* THE PROBLEM *
Word-for-word transcription is needed for all of the entries.

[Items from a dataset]
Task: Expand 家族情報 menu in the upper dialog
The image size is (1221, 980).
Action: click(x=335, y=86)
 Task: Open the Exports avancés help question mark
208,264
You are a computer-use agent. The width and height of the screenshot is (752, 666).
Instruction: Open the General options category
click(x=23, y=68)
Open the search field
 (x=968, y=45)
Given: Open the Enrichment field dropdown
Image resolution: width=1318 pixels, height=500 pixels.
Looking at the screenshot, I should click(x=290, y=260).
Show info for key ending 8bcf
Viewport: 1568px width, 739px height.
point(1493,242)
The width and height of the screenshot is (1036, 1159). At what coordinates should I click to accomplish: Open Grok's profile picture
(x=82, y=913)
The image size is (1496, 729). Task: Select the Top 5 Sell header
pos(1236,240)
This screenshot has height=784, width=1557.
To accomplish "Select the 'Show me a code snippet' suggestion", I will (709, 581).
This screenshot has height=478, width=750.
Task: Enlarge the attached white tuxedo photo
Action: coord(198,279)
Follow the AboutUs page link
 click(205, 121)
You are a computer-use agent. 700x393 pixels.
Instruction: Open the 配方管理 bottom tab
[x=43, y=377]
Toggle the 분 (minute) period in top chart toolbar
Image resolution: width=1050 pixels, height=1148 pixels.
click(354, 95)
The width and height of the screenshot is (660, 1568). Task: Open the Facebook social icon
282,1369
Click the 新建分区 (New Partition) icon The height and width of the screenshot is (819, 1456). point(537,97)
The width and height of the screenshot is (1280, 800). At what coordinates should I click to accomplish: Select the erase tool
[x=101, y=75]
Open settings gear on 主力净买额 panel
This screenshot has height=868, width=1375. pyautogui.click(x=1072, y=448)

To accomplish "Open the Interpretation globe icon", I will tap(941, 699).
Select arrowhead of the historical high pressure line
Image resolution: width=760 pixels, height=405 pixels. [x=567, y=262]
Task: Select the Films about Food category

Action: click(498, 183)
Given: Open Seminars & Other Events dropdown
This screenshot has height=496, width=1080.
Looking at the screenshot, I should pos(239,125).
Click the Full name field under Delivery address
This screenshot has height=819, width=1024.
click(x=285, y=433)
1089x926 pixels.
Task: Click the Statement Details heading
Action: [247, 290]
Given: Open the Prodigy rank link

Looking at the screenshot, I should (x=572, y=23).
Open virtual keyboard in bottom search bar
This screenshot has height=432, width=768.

* THE COMPLETED TASK *
Task: Expand 家族情報 menu in the upper dialog
The image size is (1221, 980).
Action: click(x=335, y=86)
 Task: Open the Exports avancés help question mark
208,264
You are a computer-use agent. The width and height of the screenshot is (752, 666).
Instruction: Open the General options category
click(x=23, y=68)
Open the search field
 (x=968, y=45)
Given: Open the Enrichment field dropdown
Image resolution: width=1318 pixels, height=500 pixels.
Looking at the screenshot, I should click(x=290, y=260).
Show info for key ending 8bcf
Viewport: 1568px width, 739px height.
point(1493,242)
The width and height of the screenshot is (1036, 1159). At what coordinates should I click to accomplish: Open Grok's profile picture
(x=82, y=913)
The image size is (1496, 729). Task: Select the Top 5 Sell header
pos(1236,240)
This screenshot has height=784, width=1557.
To accomplish "Select the 'Show me a code snippet' suggestion", I will (709, 581).
This screenshot has height=478, width=750.
Task: Enlarge the attached white tuxedo photo
Action: coord(198,279)
Follow the AboutUs page link
 click(205, 121)
You are a computer-use agent. 700x393 pixels.
Instruction: Open the 配方管理 bottom tab
[x=43, y=377]
Toggle the 분 (minute) period in top chart toolbar
Image resolution: width=1050 pixels, height=1148 pixels.
click(354, 95)
The width and height of the screenshot is (660, 1568). Task: Open the Facebook social icon
282,1369
Click the 新建分区 (New Partition) icon The height and width of the screenshot is (819, 1456). point(537,97)
The width and height of the screenshot is (1280, 800). At what coordinates should I click to accomplish: Select the erase tool
[x=101, y=75]
Open settings gear on 主力净买额 panel
This screenshot has height=868, width=1375. pyautogui.click(x=1072, y=448)

To accomplish "Open the Interpretation globe icon", I will tap(941, 699).
Select arrowhead of the historical high pressure line
Image resolution: width=760 pixels, height=405 pixels. [x=567, y=262]
Task: Select the Films about Food category

Action: click(498, 183)
Given: Open Seminars & Other Events dropdown
This screenshot has height=496, width=1080.
Looking at the screenshot, I should pos(239,125).
Click the Full name field under Delivery address
This screenshot has height=819, width=1024.
click(x=285, y=433)
1089x926 pixels.
Task: Click the Statement Details heading
Action: [247, 290]
Given: Open the Prodigy rank link

Looking at the screenshot, I should (x=572, y=23).
Open virtual keyboard in bottom search bar
This screenshot has height=432, width=768.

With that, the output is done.